To do —
Tally the lines in the listing below that contain the string "Where", with case counting. Reply with the number alone.

---

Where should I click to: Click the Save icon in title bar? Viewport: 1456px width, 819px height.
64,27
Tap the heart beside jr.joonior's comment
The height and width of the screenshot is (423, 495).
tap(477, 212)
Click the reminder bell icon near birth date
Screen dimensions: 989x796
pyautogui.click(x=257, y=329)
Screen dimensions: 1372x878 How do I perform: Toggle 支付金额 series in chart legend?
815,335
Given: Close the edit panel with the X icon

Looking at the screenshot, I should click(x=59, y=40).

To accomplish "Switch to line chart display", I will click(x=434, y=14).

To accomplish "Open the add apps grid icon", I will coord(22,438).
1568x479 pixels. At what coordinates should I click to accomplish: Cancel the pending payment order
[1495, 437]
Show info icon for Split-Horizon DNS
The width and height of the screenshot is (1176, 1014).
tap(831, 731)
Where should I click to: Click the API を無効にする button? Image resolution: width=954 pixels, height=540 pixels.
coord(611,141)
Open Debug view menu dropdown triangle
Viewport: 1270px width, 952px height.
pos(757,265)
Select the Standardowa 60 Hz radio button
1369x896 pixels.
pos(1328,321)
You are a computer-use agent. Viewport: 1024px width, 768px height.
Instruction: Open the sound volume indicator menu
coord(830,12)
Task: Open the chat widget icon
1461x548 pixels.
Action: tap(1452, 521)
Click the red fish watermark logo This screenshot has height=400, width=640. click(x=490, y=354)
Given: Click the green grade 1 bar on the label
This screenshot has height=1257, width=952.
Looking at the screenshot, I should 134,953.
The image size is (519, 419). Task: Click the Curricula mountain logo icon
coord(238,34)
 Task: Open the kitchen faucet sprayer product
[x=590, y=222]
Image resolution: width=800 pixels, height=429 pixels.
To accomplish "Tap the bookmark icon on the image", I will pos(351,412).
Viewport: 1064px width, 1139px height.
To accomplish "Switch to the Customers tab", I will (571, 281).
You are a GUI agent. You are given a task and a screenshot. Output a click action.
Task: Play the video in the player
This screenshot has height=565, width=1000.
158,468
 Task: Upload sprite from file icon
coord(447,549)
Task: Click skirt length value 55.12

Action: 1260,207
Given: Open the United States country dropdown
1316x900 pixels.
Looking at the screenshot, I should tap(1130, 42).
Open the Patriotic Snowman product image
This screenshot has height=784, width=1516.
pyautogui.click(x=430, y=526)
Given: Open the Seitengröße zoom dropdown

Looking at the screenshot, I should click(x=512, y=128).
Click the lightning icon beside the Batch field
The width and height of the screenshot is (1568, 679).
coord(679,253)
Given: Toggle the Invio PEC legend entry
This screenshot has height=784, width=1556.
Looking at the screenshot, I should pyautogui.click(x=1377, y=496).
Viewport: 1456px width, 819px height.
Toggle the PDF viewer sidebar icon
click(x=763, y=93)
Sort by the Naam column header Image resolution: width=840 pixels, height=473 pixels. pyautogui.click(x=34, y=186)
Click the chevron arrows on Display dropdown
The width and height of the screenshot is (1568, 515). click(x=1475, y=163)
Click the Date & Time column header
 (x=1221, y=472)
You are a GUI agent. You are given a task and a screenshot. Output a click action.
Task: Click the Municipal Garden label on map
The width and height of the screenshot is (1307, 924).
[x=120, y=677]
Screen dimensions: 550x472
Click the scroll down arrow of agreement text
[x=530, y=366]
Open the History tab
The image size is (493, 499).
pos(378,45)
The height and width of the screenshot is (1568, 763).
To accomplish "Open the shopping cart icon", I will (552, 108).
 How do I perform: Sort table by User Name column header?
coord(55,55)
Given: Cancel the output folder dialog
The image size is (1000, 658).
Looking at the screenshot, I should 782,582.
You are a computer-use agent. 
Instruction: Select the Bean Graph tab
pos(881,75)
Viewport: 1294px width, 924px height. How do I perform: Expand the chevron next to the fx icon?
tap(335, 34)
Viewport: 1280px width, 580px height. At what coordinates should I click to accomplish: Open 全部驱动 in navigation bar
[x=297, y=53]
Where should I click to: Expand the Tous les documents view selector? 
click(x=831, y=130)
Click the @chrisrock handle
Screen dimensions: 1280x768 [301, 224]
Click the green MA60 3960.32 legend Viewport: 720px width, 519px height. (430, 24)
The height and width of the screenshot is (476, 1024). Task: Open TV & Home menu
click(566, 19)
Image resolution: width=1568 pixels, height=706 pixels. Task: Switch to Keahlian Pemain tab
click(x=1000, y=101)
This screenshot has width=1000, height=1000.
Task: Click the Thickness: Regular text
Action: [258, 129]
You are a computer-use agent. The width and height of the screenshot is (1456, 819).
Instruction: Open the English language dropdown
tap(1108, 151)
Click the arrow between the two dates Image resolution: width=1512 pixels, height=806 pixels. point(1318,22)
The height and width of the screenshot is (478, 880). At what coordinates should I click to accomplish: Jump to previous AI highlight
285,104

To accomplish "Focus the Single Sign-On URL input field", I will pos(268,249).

---

Full answer —
3